Her eighth-grade daughter, tasked with a social studies project, wanted to write about the pop music phenom. Shaffer was less enthusiastic.
“I just didn’t want her to do Justin Bieber,” Shaffer says, “so I started pitching ideas.”
One was the Cotton States and International Exposition in 1895, which brought some 800,000 people to what we now know as Piedmont Park.
Shaffer’s daughter didn’t buy the idea, but the playwright became obsessed with images she pulled up on her computer, and a New York Times story in which everything in Atlanta was described as “charming” and “enchanting.”
“I started reading and daydreaming,” says Shaffer, a nationally produced, awarding-winning playwright and an Atlanta native. The story came together for her during one holiday vacation. While her daughter slept till noon every day, Shaffer wrote.

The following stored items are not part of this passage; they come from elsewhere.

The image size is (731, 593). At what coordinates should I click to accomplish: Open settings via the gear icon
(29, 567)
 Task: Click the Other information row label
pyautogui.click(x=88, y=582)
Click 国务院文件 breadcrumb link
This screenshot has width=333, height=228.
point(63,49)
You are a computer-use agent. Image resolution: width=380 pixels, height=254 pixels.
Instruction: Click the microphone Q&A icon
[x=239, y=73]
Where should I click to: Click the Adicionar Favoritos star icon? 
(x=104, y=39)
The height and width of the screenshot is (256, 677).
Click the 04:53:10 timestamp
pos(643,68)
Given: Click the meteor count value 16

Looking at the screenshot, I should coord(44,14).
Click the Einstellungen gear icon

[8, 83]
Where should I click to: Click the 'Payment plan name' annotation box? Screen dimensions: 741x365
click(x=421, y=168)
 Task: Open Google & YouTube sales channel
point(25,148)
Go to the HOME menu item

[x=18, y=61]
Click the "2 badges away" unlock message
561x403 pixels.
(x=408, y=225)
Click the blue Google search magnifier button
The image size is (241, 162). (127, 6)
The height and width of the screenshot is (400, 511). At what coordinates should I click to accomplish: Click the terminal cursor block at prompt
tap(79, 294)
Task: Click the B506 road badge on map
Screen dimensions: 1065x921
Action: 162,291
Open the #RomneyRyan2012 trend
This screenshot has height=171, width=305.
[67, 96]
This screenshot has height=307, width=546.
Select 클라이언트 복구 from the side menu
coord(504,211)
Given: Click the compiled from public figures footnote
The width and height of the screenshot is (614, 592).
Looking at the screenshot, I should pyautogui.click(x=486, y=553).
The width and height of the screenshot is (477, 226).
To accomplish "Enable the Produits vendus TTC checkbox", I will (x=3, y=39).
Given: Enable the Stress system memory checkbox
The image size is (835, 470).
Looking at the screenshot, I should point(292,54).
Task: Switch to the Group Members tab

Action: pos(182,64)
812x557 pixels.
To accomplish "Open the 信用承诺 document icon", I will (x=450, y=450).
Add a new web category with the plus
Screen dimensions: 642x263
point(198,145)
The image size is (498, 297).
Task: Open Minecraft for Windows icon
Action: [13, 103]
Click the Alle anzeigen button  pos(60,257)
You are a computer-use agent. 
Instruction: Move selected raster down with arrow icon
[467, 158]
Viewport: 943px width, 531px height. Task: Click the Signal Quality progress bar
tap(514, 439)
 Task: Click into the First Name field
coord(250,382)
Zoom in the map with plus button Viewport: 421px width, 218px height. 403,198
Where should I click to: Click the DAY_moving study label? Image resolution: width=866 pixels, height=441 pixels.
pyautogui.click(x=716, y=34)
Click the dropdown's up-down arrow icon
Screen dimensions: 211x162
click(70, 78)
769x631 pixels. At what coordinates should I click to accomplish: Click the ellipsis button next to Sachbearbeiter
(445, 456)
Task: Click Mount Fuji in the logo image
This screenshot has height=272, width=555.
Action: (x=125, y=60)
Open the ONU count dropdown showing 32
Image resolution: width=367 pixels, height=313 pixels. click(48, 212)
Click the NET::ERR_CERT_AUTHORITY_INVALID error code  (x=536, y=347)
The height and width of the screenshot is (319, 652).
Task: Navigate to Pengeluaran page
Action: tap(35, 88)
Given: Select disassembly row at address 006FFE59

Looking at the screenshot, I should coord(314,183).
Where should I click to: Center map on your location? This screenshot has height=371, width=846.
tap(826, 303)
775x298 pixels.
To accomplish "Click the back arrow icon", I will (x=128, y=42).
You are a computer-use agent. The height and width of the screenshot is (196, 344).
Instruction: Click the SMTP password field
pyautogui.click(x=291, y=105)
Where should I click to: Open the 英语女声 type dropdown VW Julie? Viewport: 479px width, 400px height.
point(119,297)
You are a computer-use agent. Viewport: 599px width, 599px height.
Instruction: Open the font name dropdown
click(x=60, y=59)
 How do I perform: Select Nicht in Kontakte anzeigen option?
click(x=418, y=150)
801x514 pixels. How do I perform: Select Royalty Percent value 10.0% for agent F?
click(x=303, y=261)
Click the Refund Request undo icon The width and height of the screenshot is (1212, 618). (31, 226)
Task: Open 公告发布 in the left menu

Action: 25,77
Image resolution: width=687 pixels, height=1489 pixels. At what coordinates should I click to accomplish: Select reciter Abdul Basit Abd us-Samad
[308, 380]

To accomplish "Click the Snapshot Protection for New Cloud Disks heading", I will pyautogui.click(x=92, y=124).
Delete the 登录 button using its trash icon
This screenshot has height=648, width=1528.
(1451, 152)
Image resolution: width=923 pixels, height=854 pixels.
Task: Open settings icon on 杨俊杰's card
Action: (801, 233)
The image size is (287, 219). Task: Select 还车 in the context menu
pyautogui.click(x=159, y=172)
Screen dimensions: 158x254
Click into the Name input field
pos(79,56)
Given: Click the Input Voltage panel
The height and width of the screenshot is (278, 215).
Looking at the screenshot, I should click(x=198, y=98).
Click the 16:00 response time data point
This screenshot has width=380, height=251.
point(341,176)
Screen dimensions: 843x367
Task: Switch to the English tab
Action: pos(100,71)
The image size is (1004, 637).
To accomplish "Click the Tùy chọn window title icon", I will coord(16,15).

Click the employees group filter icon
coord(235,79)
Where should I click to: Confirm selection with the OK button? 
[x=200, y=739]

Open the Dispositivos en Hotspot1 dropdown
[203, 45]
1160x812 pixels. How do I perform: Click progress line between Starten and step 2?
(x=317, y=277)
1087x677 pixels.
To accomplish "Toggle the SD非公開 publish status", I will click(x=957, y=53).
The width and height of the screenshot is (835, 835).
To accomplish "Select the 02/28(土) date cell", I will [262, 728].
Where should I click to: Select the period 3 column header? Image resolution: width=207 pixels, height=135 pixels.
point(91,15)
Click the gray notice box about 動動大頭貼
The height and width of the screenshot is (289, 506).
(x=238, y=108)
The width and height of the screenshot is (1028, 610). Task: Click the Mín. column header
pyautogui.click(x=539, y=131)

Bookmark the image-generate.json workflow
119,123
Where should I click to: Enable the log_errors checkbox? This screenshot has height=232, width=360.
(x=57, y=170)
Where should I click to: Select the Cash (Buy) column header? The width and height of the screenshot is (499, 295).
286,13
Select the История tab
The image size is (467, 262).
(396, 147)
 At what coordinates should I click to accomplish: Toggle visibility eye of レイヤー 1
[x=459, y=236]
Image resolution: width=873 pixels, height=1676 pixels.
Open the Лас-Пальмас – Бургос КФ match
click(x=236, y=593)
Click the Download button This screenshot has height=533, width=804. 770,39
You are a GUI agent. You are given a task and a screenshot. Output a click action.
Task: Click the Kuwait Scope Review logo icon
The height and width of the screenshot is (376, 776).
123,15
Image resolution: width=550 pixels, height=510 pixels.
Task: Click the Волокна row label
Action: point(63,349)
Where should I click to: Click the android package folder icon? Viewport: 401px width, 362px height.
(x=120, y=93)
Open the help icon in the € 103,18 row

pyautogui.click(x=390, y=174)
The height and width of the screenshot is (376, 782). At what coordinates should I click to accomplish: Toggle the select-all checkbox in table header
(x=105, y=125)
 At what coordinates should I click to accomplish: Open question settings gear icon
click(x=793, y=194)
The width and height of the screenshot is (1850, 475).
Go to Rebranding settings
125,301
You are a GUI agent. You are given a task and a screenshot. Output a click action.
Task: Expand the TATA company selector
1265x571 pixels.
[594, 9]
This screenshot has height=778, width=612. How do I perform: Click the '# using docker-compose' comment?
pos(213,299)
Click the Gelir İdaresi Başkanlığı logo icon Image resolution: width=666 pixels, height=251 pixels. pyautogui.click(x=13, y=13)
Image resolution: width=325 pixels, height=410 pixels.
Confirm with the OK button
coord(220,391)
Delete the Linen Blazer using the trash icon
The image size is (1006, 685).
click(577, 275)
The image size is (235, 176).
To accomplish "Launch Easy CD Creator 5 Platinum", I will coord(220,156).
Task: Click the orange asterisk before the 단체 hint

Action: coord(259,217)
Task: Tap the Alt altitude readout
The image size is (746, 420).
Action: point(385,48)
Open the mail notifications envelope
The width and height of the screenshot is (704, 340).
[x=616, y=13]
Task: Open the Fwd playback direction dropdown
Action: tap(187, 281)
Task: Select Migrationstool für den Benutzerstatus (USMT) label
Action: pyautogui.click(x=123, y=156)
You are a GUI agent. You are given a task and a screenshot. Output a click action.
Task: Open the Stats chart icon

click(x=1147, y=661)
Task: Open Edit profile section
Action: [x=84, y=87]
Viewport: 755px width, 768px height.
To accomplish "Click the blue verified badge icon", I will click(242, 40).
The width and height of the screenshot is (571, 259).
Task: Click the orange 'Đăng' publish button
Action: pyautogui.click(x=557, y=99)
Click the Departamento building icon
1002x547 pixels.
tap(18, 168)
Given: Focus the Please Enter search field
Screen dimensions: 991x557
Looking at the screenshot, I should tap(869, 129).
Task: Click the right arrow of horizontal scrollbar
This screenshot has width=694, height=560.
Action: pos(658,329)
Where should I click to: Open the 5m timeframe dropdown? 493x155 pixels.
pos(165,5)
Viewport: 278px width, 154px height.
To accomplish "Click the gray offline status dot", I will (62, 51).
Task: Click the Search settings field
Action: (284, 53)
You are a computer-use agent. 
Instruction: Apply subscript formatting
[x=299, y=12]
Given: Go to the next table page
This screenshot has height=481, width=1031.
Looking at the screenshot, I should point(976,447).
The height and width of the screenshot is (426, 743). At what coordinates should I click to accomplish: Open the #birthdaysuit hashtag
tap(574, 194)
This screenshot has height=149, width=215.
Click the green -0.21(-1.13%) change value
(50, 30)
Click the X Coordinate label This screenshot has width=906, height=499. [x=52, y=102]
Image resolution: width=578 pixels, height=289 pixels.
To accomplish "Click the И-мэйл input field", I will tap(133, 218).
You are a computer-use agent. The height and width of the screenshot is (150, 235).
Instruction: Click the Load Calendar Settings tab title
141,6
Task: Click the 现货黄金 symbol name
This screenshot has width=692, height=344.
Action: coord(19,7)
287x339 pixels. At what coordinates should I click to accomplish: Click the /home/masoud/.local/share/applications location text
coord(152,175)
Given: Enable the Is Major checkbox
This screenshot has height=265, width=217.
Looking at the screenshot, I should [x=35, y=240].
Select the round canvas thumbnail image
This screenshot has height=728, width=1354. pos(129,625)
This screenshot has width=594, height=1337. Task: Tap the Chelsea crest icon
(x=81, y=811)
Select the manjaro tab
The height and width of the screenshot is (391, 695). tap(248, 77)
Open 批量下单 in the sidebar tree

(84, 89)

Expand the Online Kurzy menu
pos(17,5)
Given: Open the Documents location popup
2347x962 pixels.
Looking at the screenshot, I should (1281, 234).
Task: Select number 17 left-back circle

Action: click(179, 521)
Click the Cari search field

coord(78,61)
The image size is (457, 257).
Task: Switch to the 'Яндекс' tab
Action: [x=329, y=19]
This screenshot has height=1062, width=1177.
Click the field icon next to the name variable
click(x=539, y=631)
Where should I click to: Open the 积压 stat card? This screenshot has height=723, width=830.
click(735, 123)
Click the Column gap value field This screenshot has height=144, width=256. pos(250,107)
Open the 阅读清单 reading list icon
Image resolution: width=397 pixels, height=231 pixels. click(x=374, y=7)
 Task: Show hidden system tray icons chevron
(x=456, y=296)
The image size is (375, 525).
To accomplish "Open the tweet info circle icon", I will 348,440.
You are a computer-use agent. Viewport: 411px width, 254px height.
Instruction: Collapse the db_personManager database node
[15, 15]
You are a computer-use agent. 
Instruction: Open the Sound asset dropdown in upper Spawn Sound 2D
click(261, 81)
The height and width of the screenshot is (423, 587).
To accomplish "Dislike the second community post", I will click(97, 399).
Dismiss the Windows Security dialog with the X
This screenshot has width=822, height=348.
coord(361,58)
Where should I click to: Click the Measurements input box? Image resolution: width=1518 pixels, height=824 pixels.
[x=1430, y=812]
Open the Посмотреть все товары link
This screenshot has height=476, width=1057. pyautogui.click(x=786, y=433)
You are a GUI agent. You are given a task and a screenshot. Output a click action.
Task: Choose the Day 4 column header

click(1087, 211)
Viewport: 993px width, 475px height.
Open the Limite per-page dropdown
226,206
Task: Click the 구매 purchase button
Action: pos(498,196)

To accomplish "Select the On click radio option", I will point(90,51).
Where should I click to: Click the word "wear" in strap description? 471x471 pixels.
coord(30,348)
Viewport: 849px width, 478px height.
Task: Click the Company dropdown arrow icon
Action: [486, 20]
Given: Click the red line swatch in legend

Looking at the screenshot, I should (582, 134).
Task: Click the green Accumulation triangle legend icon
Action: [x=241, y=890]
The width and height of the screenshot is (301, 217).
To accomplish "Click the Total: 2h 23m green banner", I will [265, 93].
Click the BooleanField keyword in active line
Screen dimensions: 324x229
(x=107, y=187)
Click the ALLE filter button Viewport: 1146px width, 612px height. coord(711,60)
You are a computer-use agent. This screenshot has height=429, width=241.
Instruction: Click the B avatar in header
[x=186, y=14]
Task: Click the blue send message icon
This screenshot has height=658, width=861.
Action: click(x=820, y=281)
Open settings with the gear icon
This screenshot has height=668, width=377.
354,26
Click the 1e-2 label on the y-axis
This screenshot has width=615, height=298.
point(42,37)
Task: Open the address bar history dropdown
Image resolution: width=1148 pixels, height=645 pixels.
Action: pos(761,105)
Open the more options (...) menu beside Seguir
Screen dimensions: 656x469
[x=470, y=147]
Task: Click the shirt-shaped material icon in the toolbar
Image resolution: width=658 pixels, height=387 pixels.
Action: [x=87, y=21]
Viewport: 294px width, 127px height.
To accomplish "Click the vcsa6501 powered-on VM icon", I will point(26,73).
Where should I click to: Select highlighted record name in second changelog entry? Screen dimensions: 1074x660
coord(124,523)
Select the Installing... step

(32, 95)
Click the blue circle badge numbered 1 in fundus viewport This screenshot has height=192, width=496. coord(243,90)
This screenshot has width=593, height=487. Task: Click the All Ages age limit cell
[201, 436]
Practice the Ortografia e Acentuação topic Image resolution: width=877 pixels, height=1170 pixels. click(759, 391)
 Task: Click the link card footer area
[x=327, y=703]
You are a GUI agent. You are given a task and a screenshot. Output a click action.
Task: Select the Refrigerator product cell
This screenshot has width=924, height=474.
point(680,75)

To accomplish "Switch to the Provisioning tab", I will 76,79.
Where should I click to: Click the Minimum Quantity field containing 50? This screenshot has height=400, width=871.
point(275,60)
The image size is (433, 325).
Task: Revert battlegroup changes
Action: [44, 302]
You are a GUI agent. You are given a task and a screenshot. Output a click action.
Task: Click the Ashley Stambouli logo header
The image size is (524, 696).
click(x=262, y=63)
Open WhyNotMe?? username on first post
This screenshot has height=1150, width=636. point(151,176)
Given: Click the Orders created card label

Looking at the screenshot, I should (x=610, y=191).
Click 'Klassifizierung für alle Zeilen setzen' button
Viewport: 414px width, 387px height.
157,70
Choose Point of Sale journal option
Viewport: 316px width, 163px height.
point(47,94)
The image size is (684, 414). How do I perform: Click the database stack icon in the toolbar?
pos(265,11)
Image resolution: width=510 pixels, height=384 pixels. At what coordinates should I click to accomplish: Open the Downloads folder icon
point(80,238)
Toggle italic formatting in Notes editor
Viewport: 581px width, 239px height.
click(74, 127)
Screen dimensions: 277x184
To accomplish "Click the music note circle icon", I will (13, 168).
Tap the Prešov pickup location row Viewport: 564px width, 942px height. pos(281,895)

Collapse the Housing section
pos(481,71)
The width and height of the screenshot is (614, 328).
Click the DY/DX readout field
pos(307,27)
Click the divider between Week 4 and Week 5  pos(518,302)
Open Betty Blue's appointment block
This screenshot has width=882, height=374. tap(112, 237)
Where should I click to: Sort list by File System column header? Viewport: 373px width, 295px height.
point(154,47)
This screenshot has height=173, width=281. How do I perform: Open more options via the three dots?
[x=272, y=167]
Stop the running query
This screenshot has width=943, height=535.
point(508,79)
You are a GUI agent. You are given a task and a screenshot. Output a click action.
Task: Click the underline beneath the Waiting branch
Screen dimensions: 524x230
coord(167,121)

That was three years ago, and pieces of her play came from everywhere – a trip to Charleston with husband Bill Nigut, the former TV newsman turned producer. A 2005 book called Women in Atlanta, which included a photo of young women playing basketball. One girl, ball tucked beneath her arm, looked straight at the camera.
She became Shaffer’s main character.
“This play was vivid from the start,” she says, “probably because of all those photographs. But I knew these people. This play was delicious, and I just couldn’t wait to get to it. The whole world came to Atlanta for 100 days. And I kept imagining, I kept wondering how, if I was living then, would it be if the whole world came to town?
“I’m not a historian,” she says, “so I took bits and pieces of things I really love. I know Atlanta was famous for its street corners. Women would gather at one, men at another. And there were really visible representations of the Civil War – bullets, shells.”
The Exposition itself, Shaffer says, was a marketing gambit by Atlanta businessmen and the newspaper, a sign to the world that the post-Civil War capital of the South was open for business.
Shaffer’s connection to theater began long before she began writing plays, back when she was “hold-your-hand little” and she’d see Theater of the Stars shows on Sunday afternoons with her grandmother. She remembers seeing Paul Lynde in The Pajama Game and that each outing ended with a trip to Morrison’s.
Her playwrighting career began in 1999 with He Looks Great in a Hat, her first world premiere at the Alliance Theatre. The Geller Girls is her fifth for the Midtown company. In between came Bluish (2006), Managing Maxine (2008) and Broke (2011). She’s written about romance and religion, identity, race and motherhood, sex over 70 and the fallout of the Great Recession.
She’s also been produced at Theatrical Outfit (Brownie Points, 2010) and Horizon Theatre (The Genes of Beauty Queens, 2001). Nationally, her work’s been seen in Sacramento, San Diego, Seattle and Washington, D.C., at the Alabama Shakespeare Festival and Asolo Rep in Sarasota, Fla., among others.
But The Geller Girls, her first period piece, proves once again how firmly rooted she is in writing about her hometown.
“I am Atlanta born and bred. I am a product of this community, these schools, UGA,” she says. “I think there is something really powerful about knowing our stories. [The Exposition] is a really interesting, pivotal moment. We were passionate. It was this really shining example of what this city could be at one moment in time.”